Would you retype the lines from the one that holds "Open the VLAN settings page" to the final line of the entries below, both ends included and exactly as written, but without pictures?

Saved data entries

◇ ◇ ◇ ◇ ◇ ◇ ◇

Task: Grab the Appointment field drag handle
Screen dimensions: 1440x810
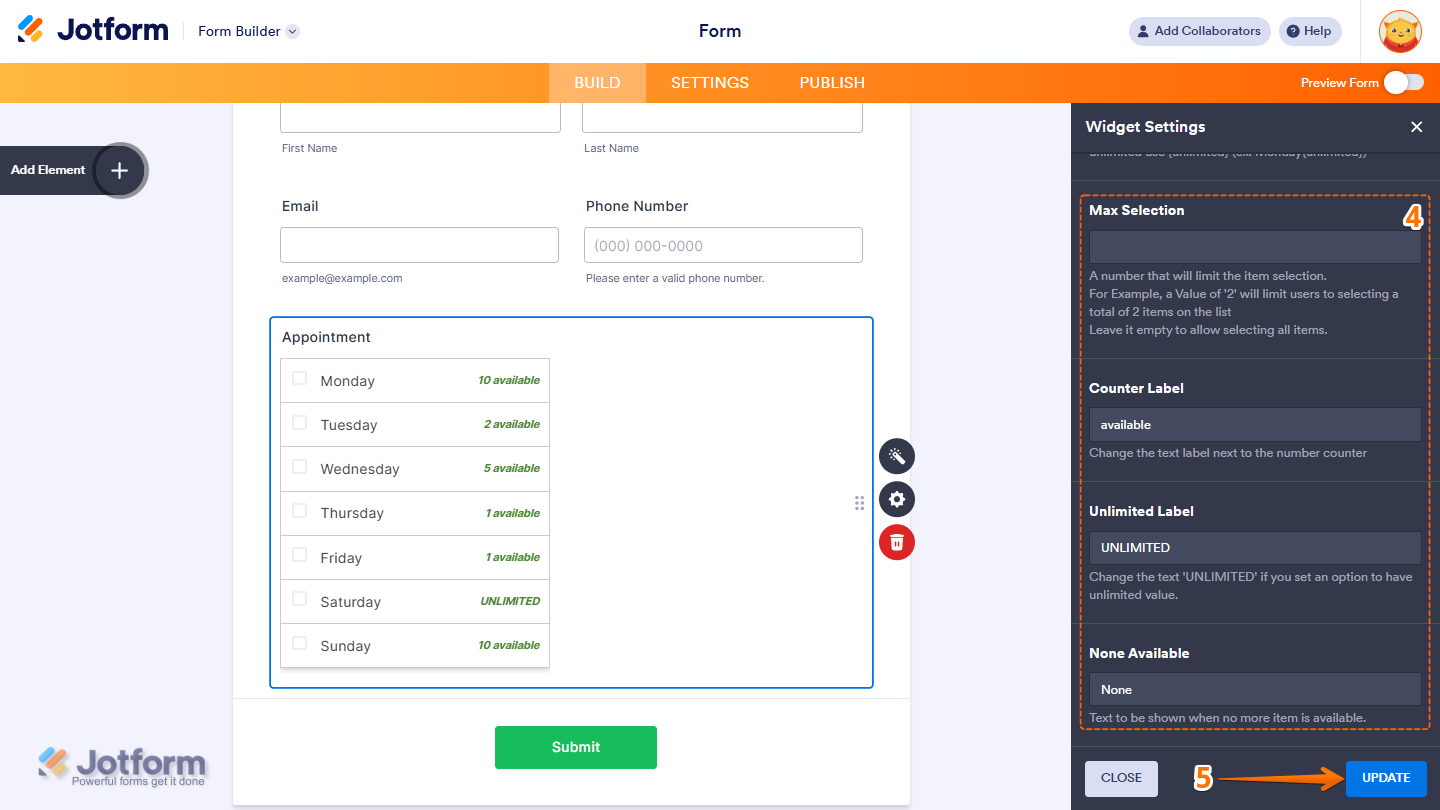Action: (859, 503)
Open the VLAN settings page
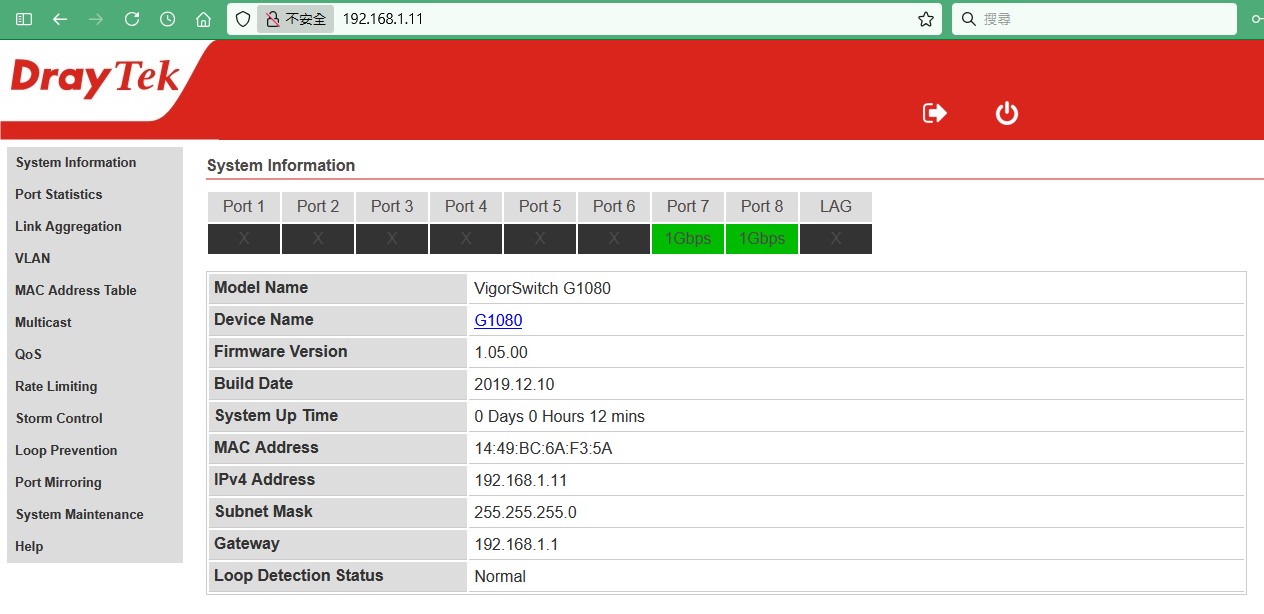The width and height of the screenshot is (1264, 614). coord(33,258)
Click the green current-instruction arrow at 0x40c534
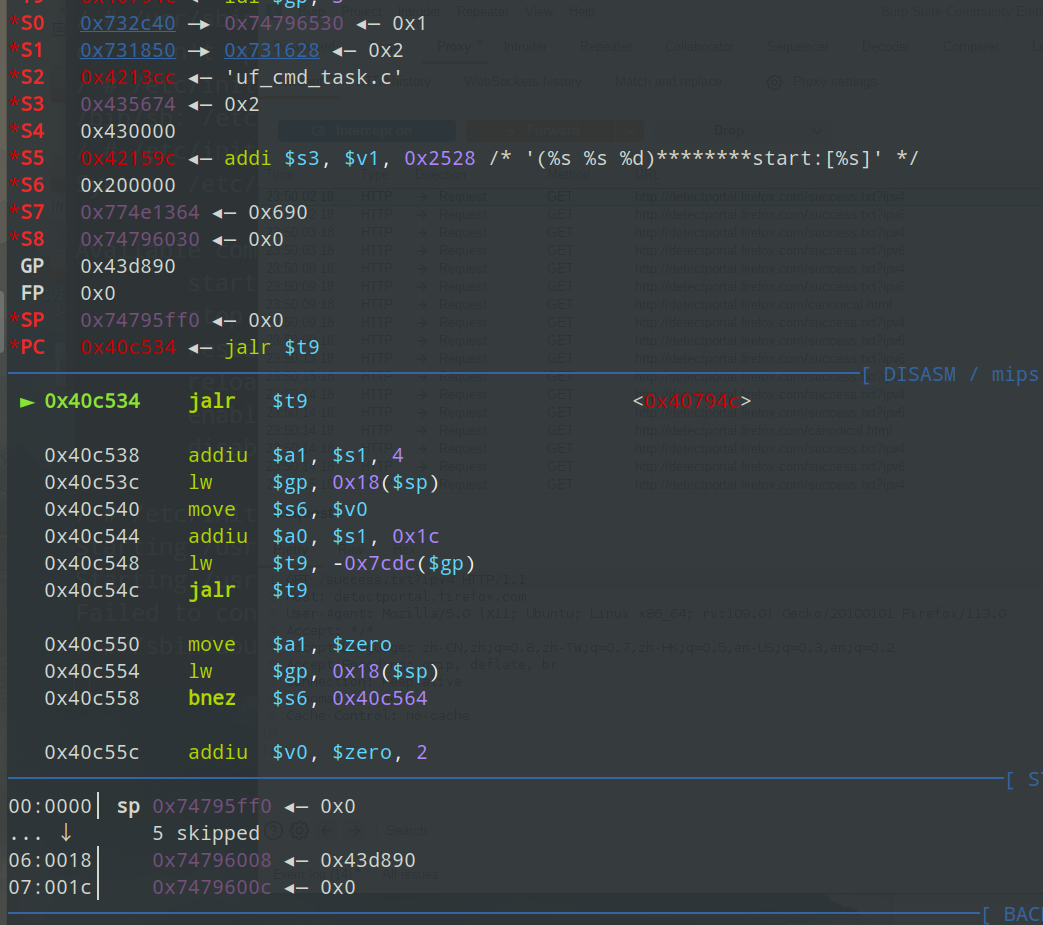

◇ ◇ ◇ ◇ ◇ ◇ ◇

▶ [Reply]
Open the VLAN settings page
The width and height of the screenshot is (1264, 614). coord(33,258)
Click the green current-instruction arrow at 0x40c534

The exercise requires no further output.